Una grave acusación realizó una mujer que se desempeña en el área de la salud de la región de Valparaíso, actualmente parte de la unidad de rehabilitación de un recinto hospitalario, quien cuestionó públicamente la efectividad de la red de apoyo telefónico 4141 para personas con ideaciones suicidas promovida por el Gobierno.
La profesional, con experiencia en el área de salud mental y adicciones en un CESFAM, afirmó que en reiteradas ocasiones recomendó a sus pacientes recurrir a esta línea en situaciones de crisis. Sin embargo, aseguró que la mayoría de ellos no obtuvo respuesta oportuna ni contención alguna.
“Pese a que tenían esa ventana de claridad en la que deseaban llamar e intentaban hacerlo, nunca obtenían respuesta. A la larga, eso me desilusionó como profesional y dejé de recomendarlo, porque era peor para ellos”, señaló.
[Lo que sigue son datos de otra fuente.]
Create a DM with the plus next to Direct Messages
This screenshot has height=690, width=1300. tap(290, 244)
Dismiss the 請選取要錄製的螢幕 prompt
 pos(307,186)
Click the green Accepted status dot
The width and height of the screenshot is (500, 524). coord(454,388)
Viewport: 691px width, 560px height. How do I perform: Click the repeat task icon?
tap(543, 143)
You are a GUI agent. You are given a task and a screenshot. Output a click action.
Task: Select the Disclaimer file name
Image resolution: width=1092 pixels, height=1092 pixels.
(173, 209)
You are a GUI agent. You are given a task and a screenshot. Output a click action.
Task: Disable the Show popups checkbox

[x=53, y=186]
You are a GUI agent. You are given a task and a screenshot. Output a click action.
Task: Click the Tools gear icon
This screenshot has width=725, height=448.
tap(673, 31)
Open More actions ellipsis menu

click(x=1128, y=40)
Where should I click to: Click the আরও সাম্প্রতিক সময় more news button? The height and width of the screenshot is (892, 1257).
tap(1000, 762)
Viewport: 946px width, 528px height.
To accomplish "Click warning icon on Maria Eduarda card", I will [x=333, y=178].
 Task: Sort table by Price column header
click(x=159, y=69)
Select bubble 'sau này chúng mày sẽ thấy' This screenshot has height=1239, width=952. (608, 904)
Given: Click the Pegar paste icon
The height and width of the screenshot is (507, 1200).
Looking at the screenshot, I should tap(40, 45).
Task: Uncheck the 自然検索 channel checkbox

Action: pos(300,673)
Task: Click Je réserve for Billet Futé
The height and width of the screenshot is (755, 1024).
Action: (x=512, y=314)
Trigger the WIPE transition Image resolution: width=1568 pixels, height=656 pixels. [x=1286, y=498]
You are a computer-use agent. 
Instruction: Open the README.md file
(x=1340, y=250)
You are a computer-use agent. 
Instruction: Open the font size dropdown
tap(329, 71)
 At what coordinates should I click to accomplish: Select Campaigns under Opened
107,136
Agregó que muchos pacientes intentan buscar ayuda en medio de un estado de desesperación, y al no recibir respaldo de la red de emergencia, sienten que también pierden la última esperanza que les quedaba. “Es como si esa última posibilidad de salvarse también los abandonara”.
Además, criticó el abandono sistemático que sufren los pacientes de salud mental en Chile, no solo a nivel familiar o social, sino también institucional. “En este país los pacientes de salud mental siguen siendo excluidos. Aunque se ha avanzado, esa exclusión persiste”.
Asimismo, manifestó que incluso desde su rol profesional, con el tiempo limitado que se tiene en cada consulta, el esfuerzo por activar redes de apoyo muchas veces se ve frustrado por la ineficiencia de estas mismas: “A la larga, son más un problema que una solución”.